In 1990, Cat Music found it difficult to sell records due to the collapse of the Dutch music industry, so they started producing audiobooks and making ringtones. They also produced the audio comedy series Ome Henk and started writing and producing a lot of records and albums for third parties (including The Smurfs and Telekids), children's DVDs, commercial music, and football songs. In January 2013, Cat Music closed their studio in Rijnsaterwoude and opened as a production company in Voorburg, named Cat Music & More. Cees Bergman moved some of the equipment to a small studio in his house. The company is currently owned by Aart Mol and Geertjan Hessing, with Bergman sharing ownership until his death in 2017.

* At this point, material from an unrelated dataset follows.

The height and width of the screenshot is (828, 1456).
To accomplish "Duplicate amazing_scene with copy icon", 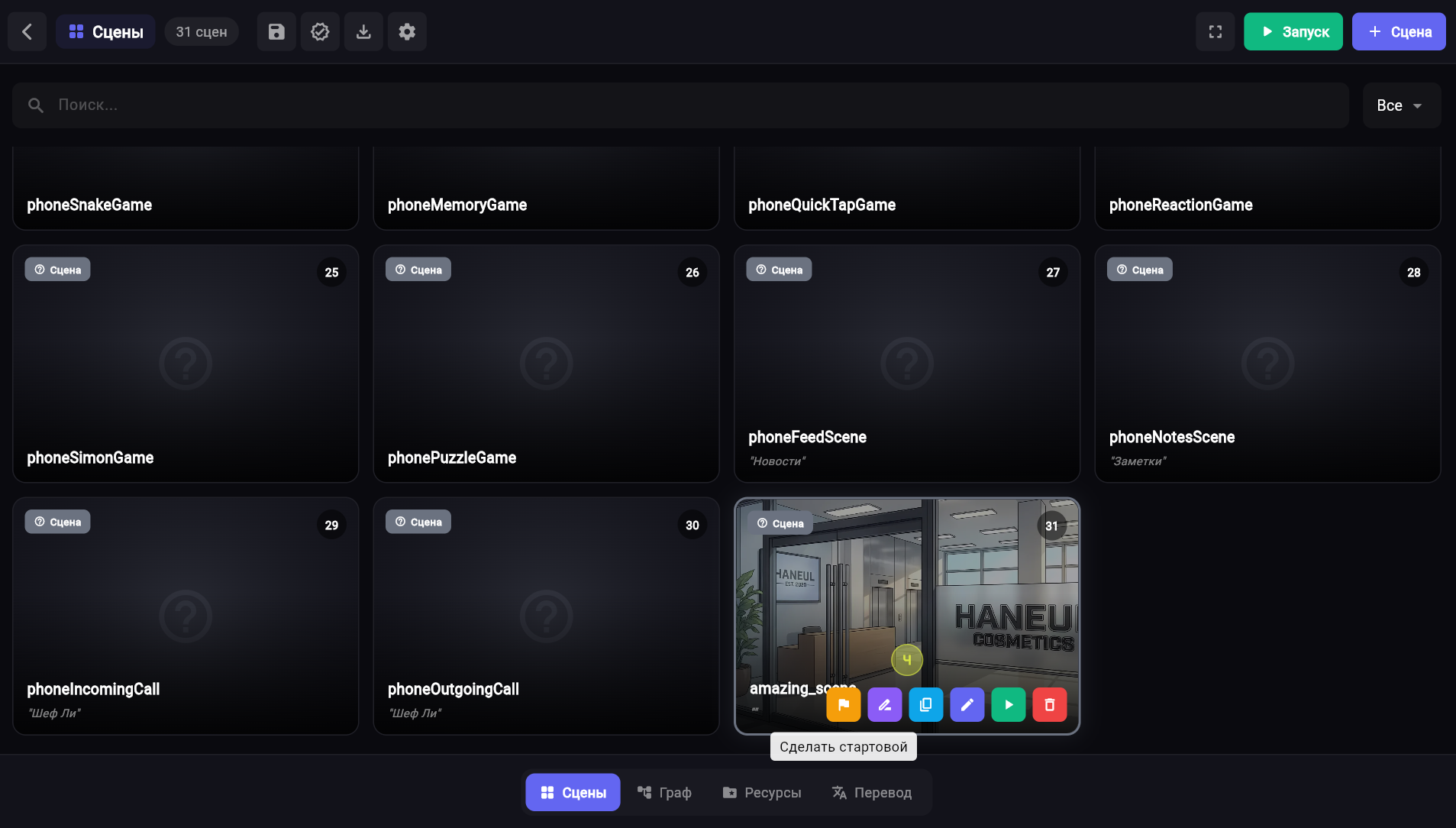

===Compilation releases===
In 1996, Pseudonym released a compilation album of Catapult's singles, The Single Collection. The album also contained three bonus tracks, progressive rock-style "Accident" and "Midsummer Switch", and "White Christmas", which was recorded but went unreleased. In 1999, Rotation released the compilation album Let Your Hair Hang Down, named after Catapult's single of the same name. "Hit The Big Time", "Let Your Hair Hang Down" and "Teeny Bopper Band" were included in the compilation album Cat Nuggets, released by Red Bullet. In 2008, Cat Music released Catapult Complete Collection, Volume 1 and Catapult Complete Collection, Volume 2 on Spotify and Apple Music. In 2020, "Hit The Big Time", "Let It Be True", "Let Your Hair Hang Down", "Performers Prayer", "Teeny Bopper Band", "Nightrake", "Seven Eleven", "Springtime Ballyhoo", "The Stealer", "Back On The Road Again", "Remember September", "See You Back In '86", "Here We Go", "Run For My Wife", "Disco Njet Wodka Da", "Didn't Sleep A Week Last Night", "Spanish Eyes", "The Highways And The By-Ways", "Schoolgirl", "Woman", "Accident", "Midsummer Switch" and "You Better Stay" (from Picture's Every Story Needs Another Picture) were released as part of the compilation album The Golden Years Of Dutch Pop Music by Universal.

===Personal lives===
In July 2017, Bergman was diagnosed with pancreatic cancer. He died at the age of 65 in his hometown of Leimuiden two months later on 21 September 2017. Van Prehn (born 1950) would pass away the following year in 2018 at the age of 68. Veerhoff currently works as a computer scientist.

==Discography==
===Albums===
- Catapult (1974)
- Catapult (Grootste hits) (1976)

===Singles===
- "Hit The Big Time" (1974)
- "Let Your Hair Hang Down" (1974)
- "Teeny Bopper Band" (1974)
- "The Stealer" (1975)
- "Seven Eleven" (1975)
- "Here We Go" (1976)
- "Remember September" (1976)
- "Disco Njet Wodka Da" (1977)
- "Schoolgirl" (1978)
- "Spanish Eyes" (1978)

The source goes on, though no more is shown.